[Start of Attachment]

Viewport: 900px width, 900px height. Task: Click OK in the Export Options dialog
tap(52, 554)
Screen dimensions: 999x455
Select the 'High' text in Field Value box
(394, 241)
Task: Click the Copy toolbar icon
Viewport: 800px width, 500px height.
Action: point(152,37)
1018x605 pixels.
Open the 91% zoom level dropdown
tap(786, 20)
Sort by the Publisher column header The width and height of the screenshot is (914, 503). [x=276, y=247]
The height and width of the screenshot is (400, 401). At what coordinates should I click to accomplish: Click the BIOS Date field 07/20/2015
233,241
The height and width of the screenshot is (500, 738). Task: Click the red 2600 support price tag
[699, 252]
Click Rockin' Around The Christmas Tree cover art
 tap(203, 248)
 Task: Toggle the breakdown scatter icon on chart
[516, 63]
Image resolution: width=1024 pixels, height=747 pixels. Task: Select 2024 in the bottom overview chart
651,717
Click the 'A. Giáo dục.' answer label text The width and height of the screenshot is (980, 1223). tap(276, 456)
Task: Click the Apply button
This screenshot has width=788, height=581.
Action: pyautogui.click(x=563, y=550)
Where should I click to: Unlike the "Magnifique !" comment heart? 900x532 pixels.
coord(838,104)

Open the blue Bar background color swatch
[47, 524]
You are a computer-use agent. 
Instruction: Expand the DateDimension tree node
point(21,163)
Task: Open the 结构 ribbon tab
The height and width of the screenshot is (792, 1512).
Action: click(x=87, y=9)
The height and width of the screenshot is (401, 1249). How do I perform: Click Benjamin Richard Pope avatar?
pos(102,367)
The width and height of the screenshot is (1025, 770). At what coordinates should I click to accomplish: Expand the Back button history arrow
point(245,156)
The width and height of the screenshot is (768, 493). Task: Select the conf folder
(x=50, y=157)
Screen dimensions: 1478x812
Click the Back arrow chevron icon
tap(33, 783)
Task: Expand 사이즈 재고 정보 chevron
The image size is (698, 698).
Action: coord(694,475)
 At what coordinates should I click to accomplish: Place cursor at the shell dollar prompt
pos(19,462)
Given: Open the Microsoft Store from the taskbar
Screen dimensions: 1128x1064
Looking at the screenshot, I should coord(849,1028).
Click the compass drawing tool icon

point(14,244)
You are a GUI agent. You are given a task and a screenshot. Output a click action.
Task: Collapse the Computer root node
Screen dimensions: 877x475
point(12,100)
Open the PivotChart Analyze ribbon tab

[End of Attachment]

All lines that contain the word "agent" must be copied from the records above.

Output for this exercise =>
You are a computer-use agent. 
You are a GUI agent. You are given a task and a screenshot. Output a click action.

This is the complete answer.